Sun Aug 5, 2007 3:01PM EDT

NEW YORK (Reuters) - ACA Capital Holdings (ACA.N: Quote, Profile, Research) shares, already down 50 percent in the last two months, could fall further if the subprime mortgage crisis continues, Barron's said on Sunday.

ACA, with a market value of about $260 million, has guaranteed $61 billion of collateralized debt obligations, including subprime and other instruments backed by various corporate and commercial mortgage debt, Barron's said in its August 6 edition.

Should the U.S. subprime troubles prove to be systemic across different geographies, then not only would shares be hammered, but the company could be toast, Barron's said.

If ACA buckles under, Wall Street firms whose securities the company insured would also be hurt. The $61 billion of ACA's insured exposure would come cascading back to balance sheets of the likes of Bear Stearns (BSC.N: Quote, Profile, Research), Merrill Lynch (MER.N: Quote, Profile, Research), Lehman Brothers (LEH.N: Quote, Profile, Research), and Citigroup (C.N: Quote, Profile, Research) along with some 25 other Wall Street counterparties, Barron's said.

There is No There There, Sub-Prime Mortgage Crisis Continues

The August 6, 2007 issue of Barron’s has an excellent article on an insurer of the sub-prime mortgage market and its CDOs, (collateralized debt obligations).

ACA Capital Holdings is on the line for 61 billion dollars of guaranteed commercial debt, up from 14.6 billion in 2005.

The company’s shareholder net worth is 326 million dollars.

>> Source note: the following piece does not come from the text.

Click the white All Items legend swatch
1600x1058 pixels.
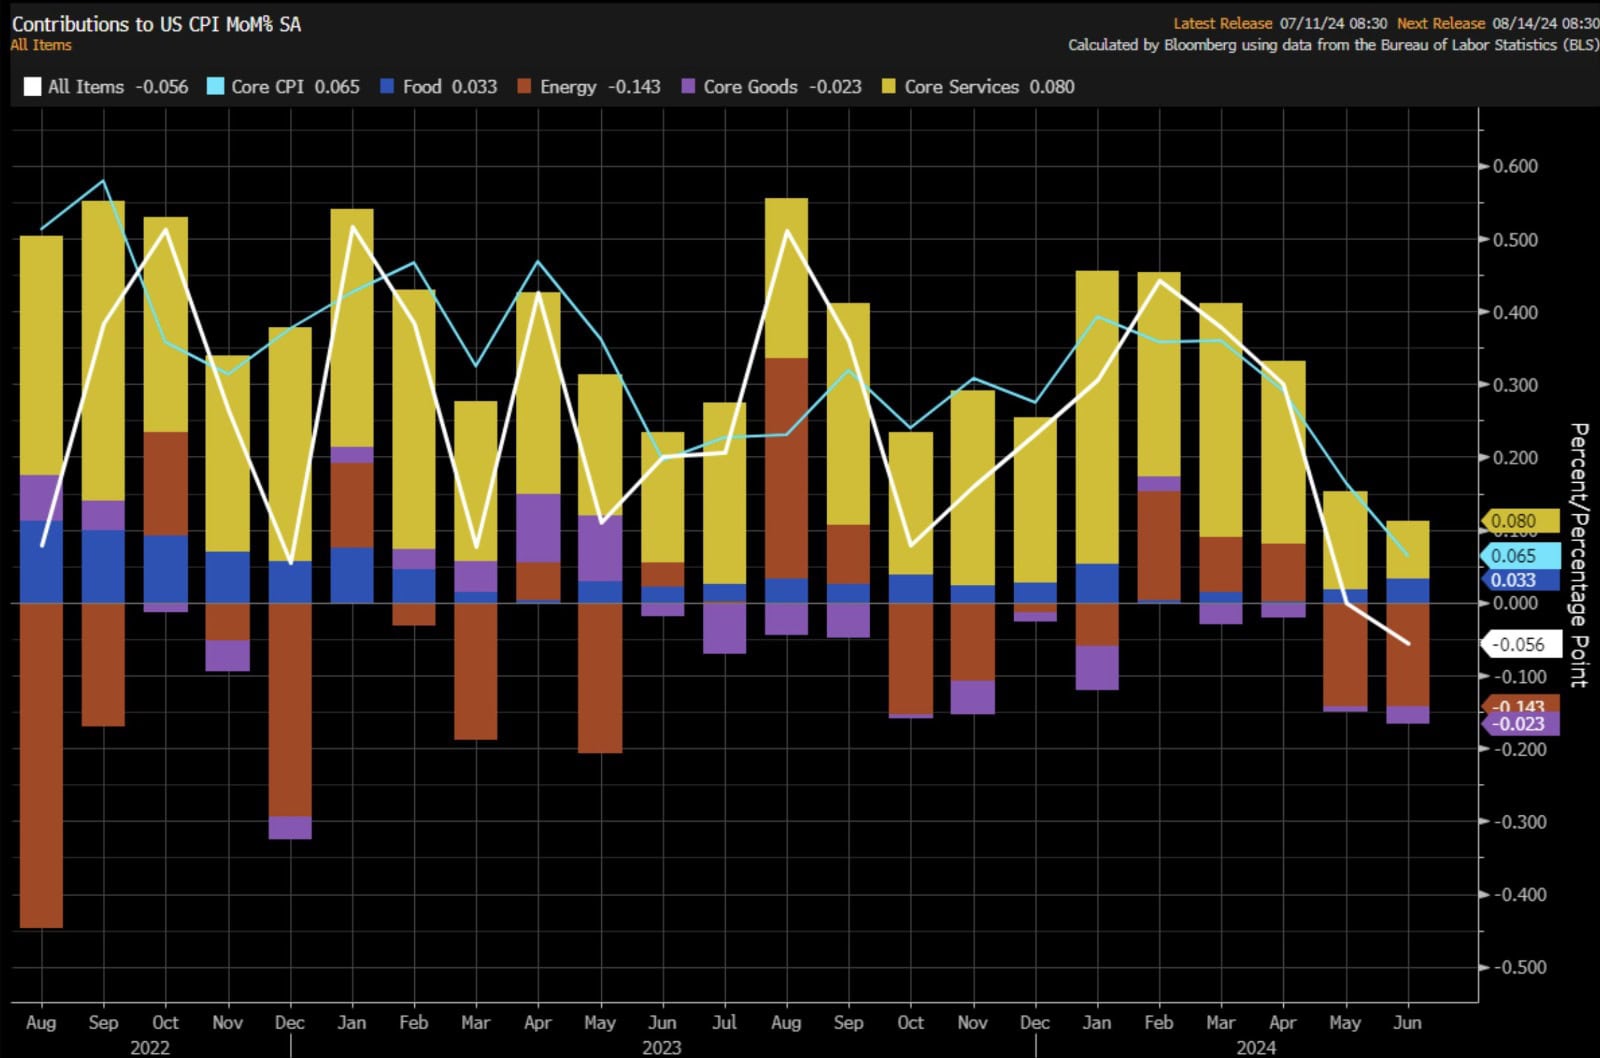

Bear Stearns, of collapsed hedge fund fame, owns 27.7% of ACA. Why?  Well, it insures a bunch of Bear Stearns’ mortgage investments, allowing Bear’s balance sheets to look better.  But what is underneath?

The article notes the company does have one billion dollars of claims paying resources.

But it insures 9.3 billion in so-called mezzanine CDOs, mostly rated triple B or B minus.

What would it take for all this to fall at ACA’s door?  According to Barron’s,  a 7% impairment pulls the rug out from the entire 9.3 billion.

This points out the ratings mistake, in that the ratings agencies assumed continued real estate appreciation.  Sometimes in the financial markets, if it didn’t happen yesterday, they don’t remember it.

Until the last couple of years, U. S. homes had appreciated in value every year since 1937.

S & P now projects losses of 11% to 14% in the 2006 class of sub-prime’s alone.

I expect 2007 to be worse, as lending standards were getting lower over time.

Barron’s points out other risks to ACA in particular, but those risks are all over the market.

The emperor has no clothes.  There is neither an accurate assessment of the overall risk, nor of who holds how much of it.

Wall Street firms point to insurance and other hedges that will protect them if things get worse, which point, of course, they do not concede.  But how solvent are the insurers?  Is ACA typical?  My opinion, a guess, is yes.
The economic reality is that more loans will go into default, more homes foreclosed, further depressing the housing market, further blowing up the ratings agency assumptions.

What about the people put into mortgages they could not afford?  As the law stands, they will lose their homes.

If the current scenario plays out, many of the mortgagees will file bankruptcy, and chapter 7 trustees will liquidate the homes.  Or, they will be re-sold after foreclosure, for less than what was owed on the mortgage.

A better resolution would be amending the bankruptcy laws, to allow the owner to keep the home in Chapter 13, by paying the mortgagee no more than the value of the home, plus interest.

The dislocation expenses are saved, people stay in their homes, fewer homes on the market to further depress prices, for the same end result, a realization to the end mortgagee of only what the home was worth.